#### Task instructions
1. According to the excerpt on swimming exercise intensity and the rat aorta, which loads, as a percentage of body weight, counted as relatively low intensity swimming exercise?
2. Transcribe the excerpt on swimming exercise intensity and the rat aorta from "Figure 2 Representative traces" to "phenylephrine; W: wash.".

Figure 2 Representative traces and relaxant effect on rat aorta induced by acetylcholine in control, G3 G4, and G5 (A and B, lower intensities), and G6 and G8 (C and D, higher intensities) groups. Data are reported as means±SE (n=5 per group). G3, G4, G5, G6 and G8: exercise intensity based on loading with 3, 4, 5, 6 and 8% of body weight, respectively, during swimming exercise. *P<0.05 vs control (one-way ANOVA). Phe: phenylephrine; W: wash. 

Emax(%) was significantly reduced in G6 and G8 compared to CG, G3, G4 and G5: CG=99±0.5; G3=98±3; G4=99±0.2; G5=97±0.84 vs G6=83±4 and G8=80±2 (P<0.05).

The percentage of contraction of the aorta in response to exercise of different intensities varied. The contractile response to Phe was similar in G3, G4, G5 and CG (Figure 3A and B), but contraction at lower concentrations of Phe was significantly increased in G6 and G8 compared to CG, G3, G4, and G5 as demonstrated by pD2: CG=7.1±0.1; G3=7.3±0.2; G4=7.2±0.1; G5=7.2±0.2 vsG6=8.8±0.1; G8=9.7±0.29 (P<0.05). Furthermore, the aorta contractile response was significantly higher in G8 rats compared to G6 rats (9.7±0.29 vs 8.8±0.1, P<0.05) (Figure 3C and D).

Figure 3 Representative traces and contractile response of rat aorta induced by phenylephrine in control, G3, G4, G5 (A and B, lower intensities), and G6 and G8 (C and D, higher intensities) groups. Data are reported as means±SE (n=5 per group). G3, G4, G5, G6 and G8: exercise intensity based on loading with 3, 4, 5, 6 and 8% of body weight, respectively, during swimming exercise. *P<0.05 vs control; ¥P<0.05 vs G6 (one-way ANOVA). Phe: phenylephrine. 

Exercise-induced oxidative stress in aorta and heart

All the exercise protocols increased lipid peroxidation compared to controls, irrespective of the exercise intensity. Exercise intensity promoted lipid peroxidation (Figure 4). Lipid peroxidation in the aorta was similar in G3, G4 and G5, but increased in G6, and further increased in G8. Peroxidation in the heart was similar in G3, G4, G5 and G6, but significantly higher in G8.

Figure 4 Levels of lipid peroxidation in aorta (A) and heart (B) in control group and groups with exercise intensity based on loading with 3, 4, 5, 6 and 8% of body weight, during swimming exercise. Data are reported as means±SE (n=5 per group). *P<0.05 vs control; #P<0.05 vs 4%; +P<0.05 vs 5%; P<0.05 vs 6% (one-way ANOVA). 


The present study demonstrated that relatively low intensity swimming exercise (with a load of 3%, 4% or 5% of body weight) promoted acute vasorelaxant activity in the aorta without affecting its pattern of contraction. However, increased exercise intensity (load of 6% or 8% of body weight) reduced the relaxant effect of the exercise and increased the contractile response to Phe. The vascular response to loads of 6% or 8% was accompanied by a significant increase in lipid peroxidation.

#### Extracted material

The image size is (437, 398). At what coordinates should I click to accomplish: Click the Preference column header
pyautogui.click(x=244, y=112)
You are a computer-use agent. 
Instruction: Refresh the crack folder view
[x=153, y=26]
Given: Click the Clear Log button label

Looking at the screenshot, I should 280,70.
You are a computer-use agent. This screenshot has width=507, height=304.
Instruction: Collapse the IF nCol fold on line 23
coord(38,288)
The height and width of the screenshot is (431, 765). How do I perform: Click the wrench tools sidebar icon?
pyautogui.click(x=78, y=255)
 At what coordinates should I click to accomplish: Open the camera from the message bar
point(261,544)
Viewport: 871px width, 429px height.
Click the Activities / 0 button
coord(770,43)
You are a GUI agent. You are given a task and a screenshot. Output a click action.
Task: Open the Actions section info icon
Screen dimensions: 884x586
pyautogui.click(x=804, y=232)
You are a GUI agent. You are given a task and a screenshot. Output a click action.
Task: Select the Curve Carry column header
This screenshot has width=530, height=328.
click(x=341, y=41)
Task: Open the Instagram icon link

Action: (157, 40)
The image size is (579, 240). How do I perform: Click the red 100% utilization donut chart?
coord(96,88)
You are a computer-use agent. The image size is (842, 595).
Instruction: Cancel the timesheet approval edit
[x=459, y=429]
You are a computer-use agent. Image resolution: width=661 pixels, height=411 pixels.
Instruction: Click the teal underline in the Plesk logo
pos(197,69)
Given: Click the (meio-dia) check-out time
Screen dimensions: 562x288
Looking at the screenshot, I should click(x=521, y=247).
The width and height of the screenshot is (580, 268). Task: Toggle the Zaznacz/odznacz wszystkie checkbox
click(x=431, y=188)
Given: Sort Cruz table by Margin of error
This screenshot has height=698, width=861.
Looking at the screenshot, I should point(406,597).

#### Response list
1. Loads of 3%, 4% or 5% of body weight.

2.
Figure 2 Representative traces and relaxant effect on rat aorta induced by acetylcholine in control, G3 G4, and G5 (A and B, lower intensities), and G6 and G8 (C and D, higher intensities) groups. Data are reported as means±SE (n=5 per group). G3, G4, G5, G6 and G8: exercise intensity based on loading with 3, 4, 5, 6 and 8% of body weight, respectively, during swimming exercise. *P<0.05 vs control (one-way ANOVA). Phe: phenylephrine; W: wash.